Among the 7,080 health workers of CMC who were fully vaccinated, just 679 (9.6%) developed an infection. “The risk of infection among fully vaccinated HCWs was significantly lower when compared with unvaccinated HCWs,” the study notes.
“The protective effect of vaccination in preventing infection, hospitalization, need for oxygen and ICU admission were 65%, 77%, 92% and 94% respectively,” the study says. In the case of workers who received just one dose of the vaccine, the corresponding protective effect was 61%, 70%, 94% and 95%, highlighting the fact that even a single dose of vaccine is significantly effective.
“The median time from first dose to development of infection was 77 (62-89) days and coincided with the second peak in India during April and May 2021. Thirty-three HCWs developed infection within 2-weeks of the second dose of vaccine,” the study says.
Some CMC health workers could not take the second dose initially due to vaccine shortage and subsequently due to the change in guidelines which mandated a 12-16 week interval between doses of the Covishield vaccine, the study says.
Among the 1,609 healthcare workers who did not receive any dose of the vaccines, a significantly higher proportion – 27.2% – were infected. A higher proportion (4%) also needed hospitalisation.
Joy J. Mammen, professor at CMC’s Department of Transfusion Medicine the corresponding author of the preprint, told The Hindu, “Our study shows that COVID-19 vaccines have a great benefit in reducing infection and severity of disease. Vaccination helps in breaking the chain of transmission.”
Gagandeep Kang, who also works at CMC but was not involved in the study, also tweeted the paper and said it shows vaccines are working well, especially in preventing severe disease.

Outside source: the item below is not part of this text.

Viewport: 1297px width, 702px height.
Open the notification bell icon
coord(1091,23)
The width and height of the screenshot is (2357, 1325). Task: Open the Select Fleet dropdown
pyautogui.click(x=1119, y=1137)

Vaccines are working well! Good against infection (in healthcare=high transmission), great against severe disease. Here is the 1st data from healthcare workers at @OffCMCVellore, led by @joy_mammen. Next step, study protection against variants. 😀https://t.co/6i6jQiY7OS
— G Kang (@GKangInd) June 11, 2021
“Beyond the immediate, implications for public health include cost-effective protection from infection, reduction of illness severity and an intervention to break the chain of transmission effectively. Even as many states chose to restrict movement to reduce stress on the healthcare system, we realize that future waves can at best be prevented or at worst mitigated through aggressive and widespread vaccination,” the authors say.
The authors note that their study corroborates the findings of others such as those conducted in the UK, Jerusalem and California that vaccination is protective. The UK study found that asymptomatic infections occurred in 3.8% of vaccinated healthcare workers 38% of those who were unvaccinated.The California study showed that only 37 healthcare workers who received two doses of the vaccine tested positive for COVID-19.
Another study conducted by Apollo Hospitals in India, which covered 3,235 healthcare workers, found that 85 were infected by the virus during the period of observation.
The hospital’s group medical director Anupam Sibal said, “Our study demonstrated that 97.38% of those vaccinated were protected from an infection and hospitalisation rate was only 0.06%. The results of the study show that break-through infections occur only in a small percentage and these are primarily minor infections that do not lead to severe disease. There were no ICU admissions or death. Our study makes the case for vaccination stronger.”
At the Apollo Indraprastha Hospital, the Delta variant (B.1.617.2) of the coronavirus was detected in nearly half of the samples of 69 healthcare workers who had received either two or one doses, suggesting that it is ‘less sensitive to vaccines’.